Focused Ion Beam. FIB is a technique for deposition and ablation of materials in semiconductors, where chip material can be removed with micrometer resolution. It consists of a vacuum chamber with a particle gun. FIBs are used by attackers for manually probing the signal of interest. A micrometer hole is created to reach the signal of interest and filled with platinum, terminating with a pad. The signal can then be connected to an external probe.
Software Attacks. These happen through vulnerabilities of the communication interface or security protocols, or through malicious firmware upgrades in the baseband processor.
Eavesdropping Techniques. These monitor sensitive communication lines (such as baseband to HW correlator where the spreading code could be observed).
The most common side-channel attacks are timing, power, and fault analysis, in which an attacker seeks to exploit side-channel information in order to recover a cryptographic key. The most effective mitigation strategy against such attacks is to design and implement the cryptosystems with the assumption that information (time and power) will leak. Different types of side-channel attacks and their respective countermeasures are:
Fault-Generation Techniques. These are used to investigate ciphers and extract keys by generating faults in the system, either by intentionally causing faults or by natural faults that occur. Faults can be most often caused by changing the voltage, tampering with the clock, changing temperatures, and applying radiation of various types.
Timing Analysis. This class of attack allows cryptanalysts to extract keys by analyzing the time taken to execute cryptographic algorithms. Every logical operation in a computer takes time to execute, and the time can differ based on the input; with precise measurements of the time for each operation, an attacker can work backwards to the input.

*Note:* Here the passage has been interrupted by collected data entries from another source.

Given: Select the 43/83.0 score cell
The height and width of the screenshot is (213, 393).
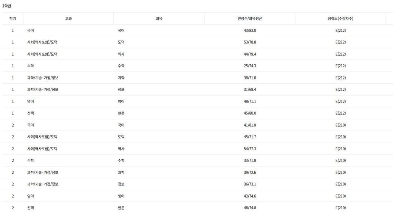Looking at the screenshot, I should tap(250, 30).
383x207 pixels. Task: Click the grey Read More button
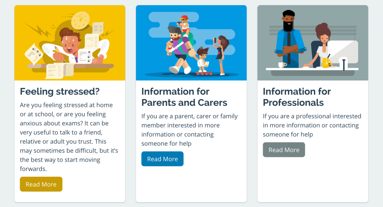point(284,150)
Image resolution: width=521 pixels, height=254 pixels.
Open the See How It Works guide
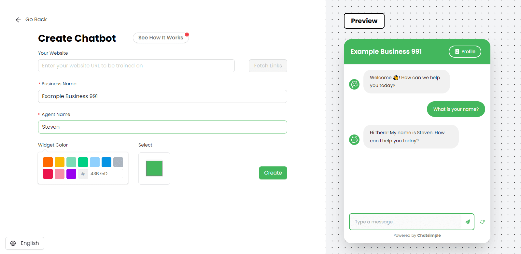[161, 38]
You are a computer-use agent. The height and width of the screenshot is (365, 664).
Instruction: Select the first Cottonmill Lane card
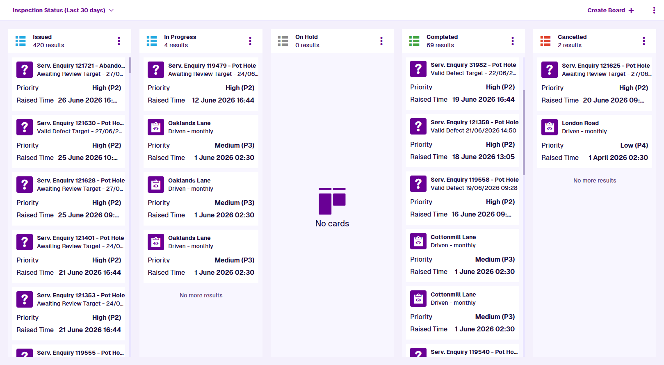point(463,255)
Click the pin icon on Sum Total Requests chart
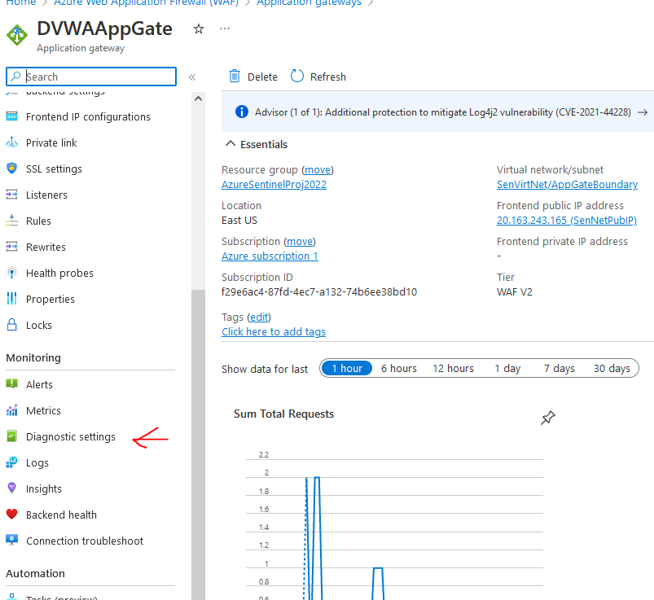This screenshot has height=600, width=654. pyautogui.click(x=548, y=418)
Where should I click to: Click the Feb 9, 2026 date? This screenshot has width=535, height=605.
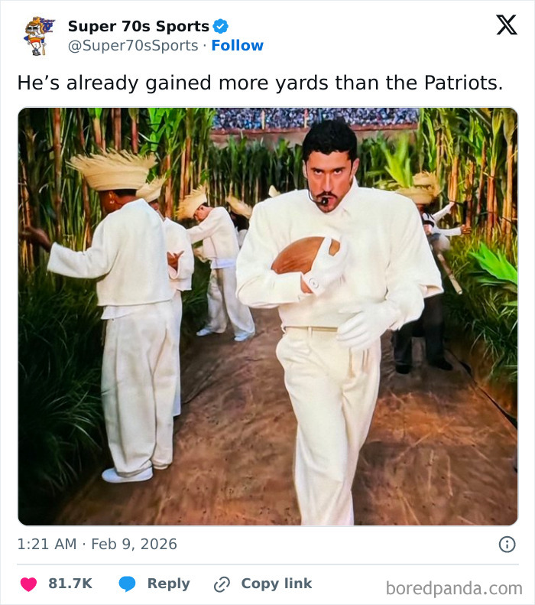134,545
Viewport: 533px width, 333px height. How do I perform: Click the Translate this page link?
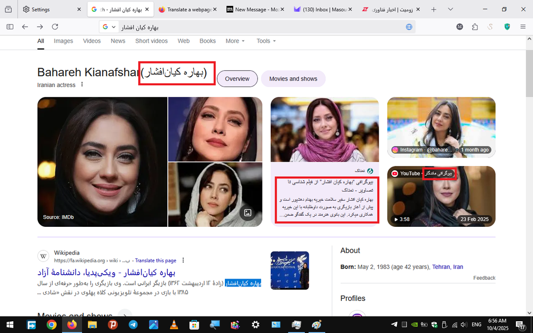[x=155, y=260]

Simple and Differential Power Analysis. SPA or DPA is a class of attack that allows cryptanalysts to extract secret keys and compromise the security of smart cards and other cryptographic devices by analyzing their power consumption. Differential power analysis attacks use statistical analysis and error-correction statistical methods to obtain information about the keys.
Electromagnetic Radiation Analysis. This is concerned with the monitoring/recording of radiation for the purpose of obtaining information about the operation of associated hardware, which could be used ultimately to determine cryptographic keys. Fluctuations in current generate radio waves, making whatever is producing the currents, in principle, subject to a van Eck (TEMPEST) attack. If the currents concerned are patterned in distinguishable ways, which is typically the case, the radiation can be recorded and analyzed in order to infer information on the operation of such hardware.
Acoustic Analysis is concerned with the observation of the acoustic emissions from a chip in order to obtain information about the code being executed. Information about the operation of cryptosystems and algorithms can be obtained in this way. Flowing currents heat the materials through which they flow. Those materials also continually lose heat to the environment due to other equally fundamental facts of thermodynamic existence, so there is a continually changing thermally induced mechanical stress as a result of these heating and cooling effects. That stress appears to be the most significant contributor to low-level acoustic (that is, noise) emissions from operating CPUs. If the surface of the CPU chip, or in some cases the CPU package, can be observed, infrared images can also provide information about the code being executed on the CPU, known as a thermal imaging attack.
Mitigation Strategies
We derived several design considerations to mitigate attacks from our experience during the development of the Trusted Innovative GNSS rEceiveR (TIGER) project. The TIGER is a tamper-resistant GNSS receiver which provides PVT integrity, signal spoofing and jamming detection, and signal state attestation with an open GNSS signal.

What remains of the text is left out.